If it's taken you ten years or more to accumulate your mess, it's impossible to make it disappear overnight. Letting go is a learning process. You might need to start slowly, and it may take time to discover that not having things makes your life better, not worse.

*

Most things that you save for the future represent hopes and dreams. But the money, space, and energy you spend trying to create a specific future are wasted. We can't control what tomorrow will bring. Those things we hoard for an imaginary future do little other than limit our possibilities and stunt our growth. When I urge you to get rid of them, I'm not telling you to discard your hopes and dreams. It's actually quite the opposite. Because if you throw out the stuff that does a rather shabby job of representing your hopes and dreams, you actually create room to make dreams come true.

*

It's easy to accumulate things, but hard to let go. Trust me--if you always add and never subtract, you will eventually bury yourself. You need to set limits, and the limits are easy to create. They are determined by the amount of space you have, your priorities and interests, and the agreements you make with other members of your household.

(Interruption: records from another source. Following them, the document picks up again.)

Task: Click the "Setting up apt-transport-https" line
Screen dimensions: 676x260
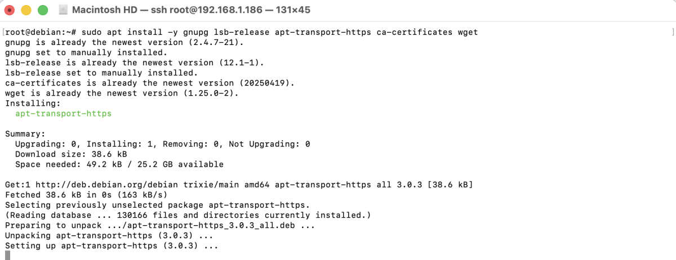Action: coord(111,246)
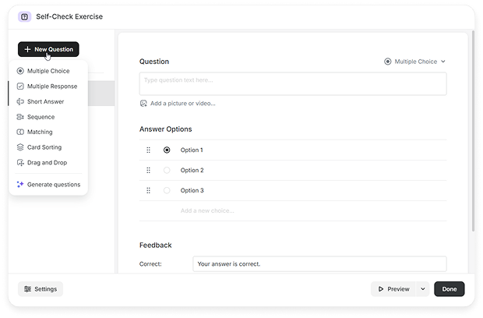Mark Option 2 as the correct answer

point(167,170)
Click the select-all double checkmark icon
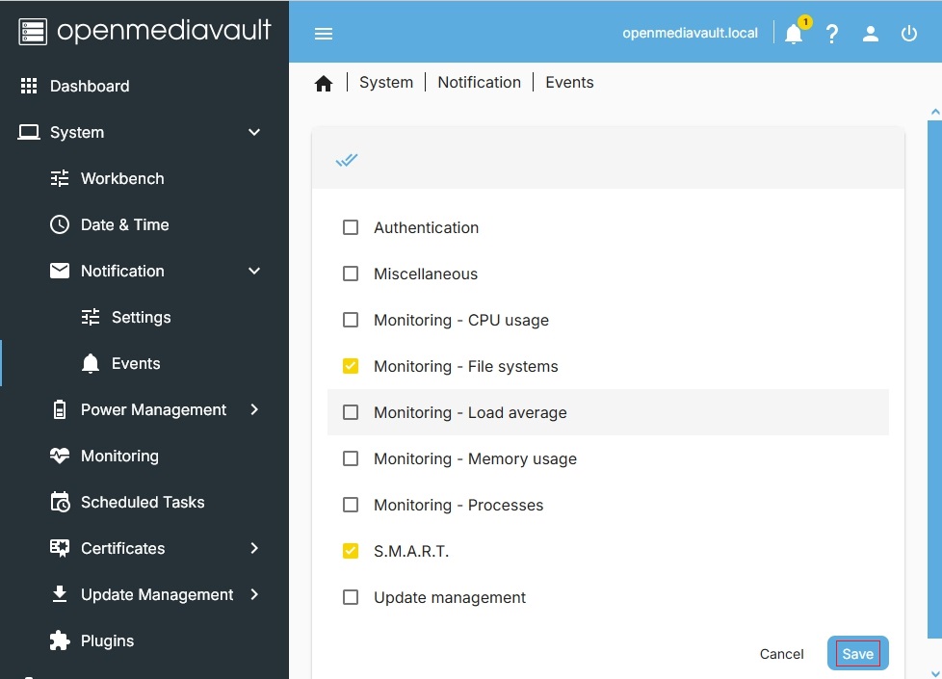 point(347,160)
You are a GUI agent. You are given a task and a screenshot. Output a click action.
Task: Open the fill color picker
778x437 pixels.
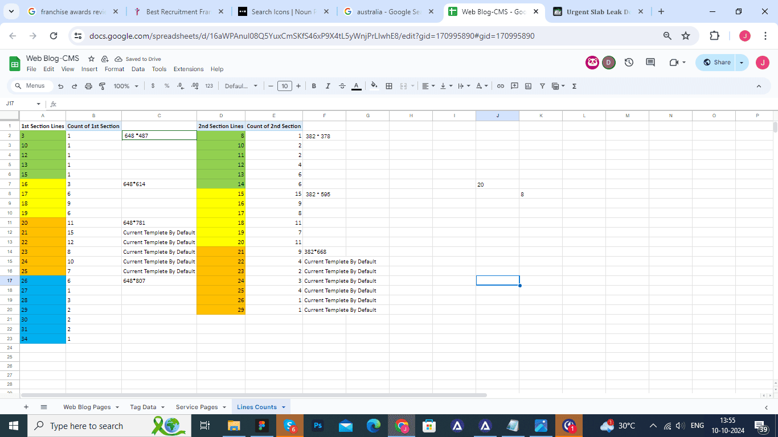click(374, 86)
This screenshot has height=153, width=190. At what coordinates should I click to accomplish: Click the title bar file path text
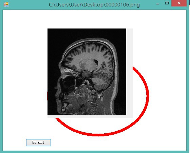[94, 5]
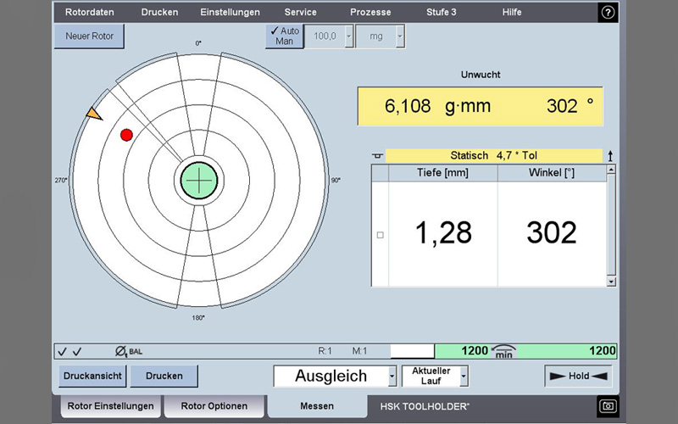Open the Einstellungen menu
This screenshot has width=678, height=424.
point(230,12)
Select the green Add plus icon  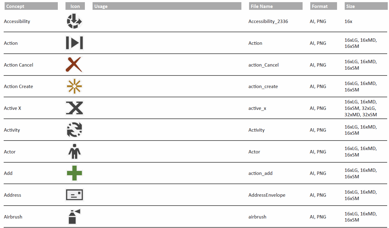(74, 173)
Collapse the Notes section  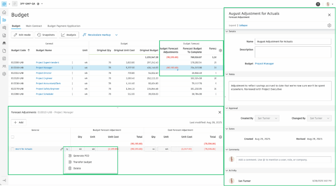pos(226,74)
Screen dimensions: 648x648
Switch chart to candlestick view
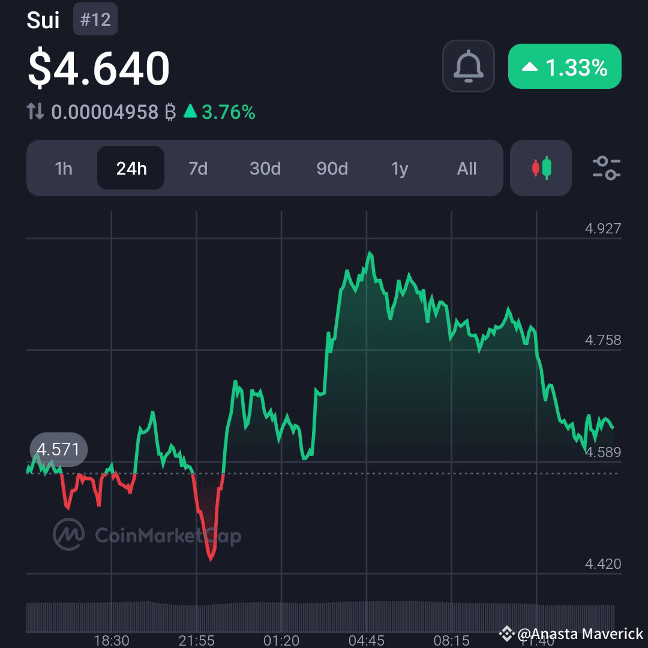[x=540, y=169]
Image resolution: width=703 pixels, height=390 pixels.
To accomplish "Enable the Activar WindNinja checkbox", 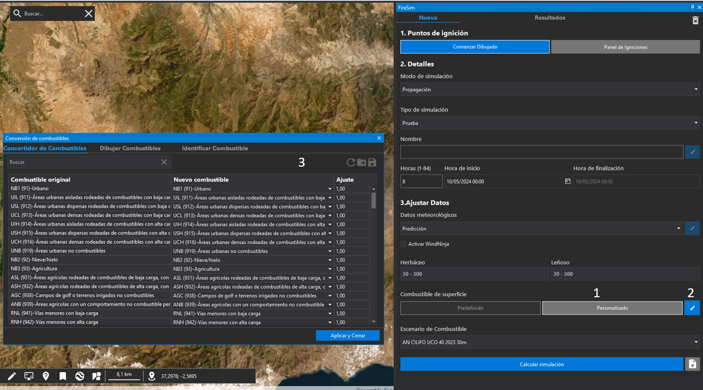I will 403,244.
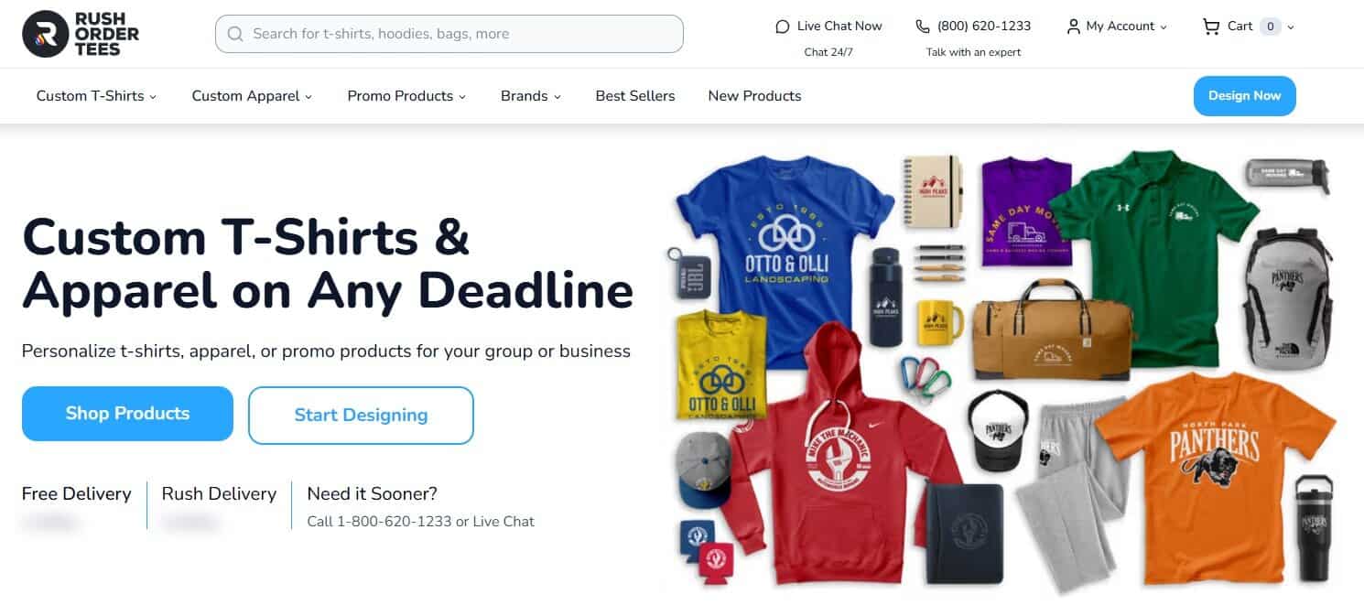
Task: Click the My Account person icon
Action: [x=1074, y=27]
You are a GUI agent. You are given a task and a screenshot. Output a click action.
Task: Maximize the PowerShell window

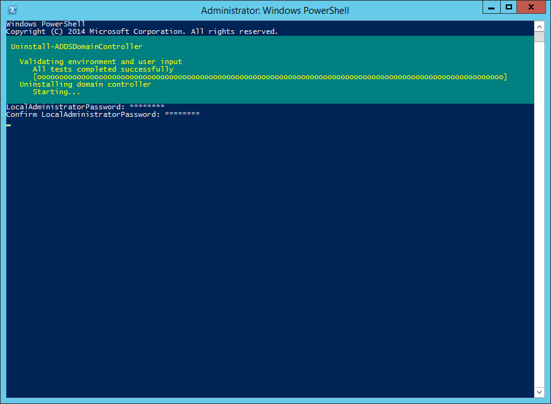(509, 7)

Clutter takes over. One thing that constantly surprises me is that regardless of the amount of clutter in a home, the homeowners often express some surprise at it being there -- almost as though someone filled their home with stuff while they were away on vacation! People freely admit that it is their stuff, but in the next breath they tell me they are confounded by how it got that way.
You own your possessions. What you have is yours, or is in your case. It's your responsibility. It's your doing.

*

Get rid of the trash to make room for the treasures. Let the things that are important take center stage.

*

In my experience, close to half of what fills a kitchen has not seen the light of day in the last twelve months. Face facts: If you haven't used an item in the last year, it is highly unlikely that you really need it or that you are going to ever get enough use from it to justify it cluttering up your home. Take the plunge and get rid of it!

If you're tempted to keep something because it was expensive, remember the difference between value and cost. Value is what something is worth. You spent a lot of money on it. To throw it away would mean admitting that the money was wasted. Now you need to think about the cost. What is it costing you to keep this item? How much space? How much energy?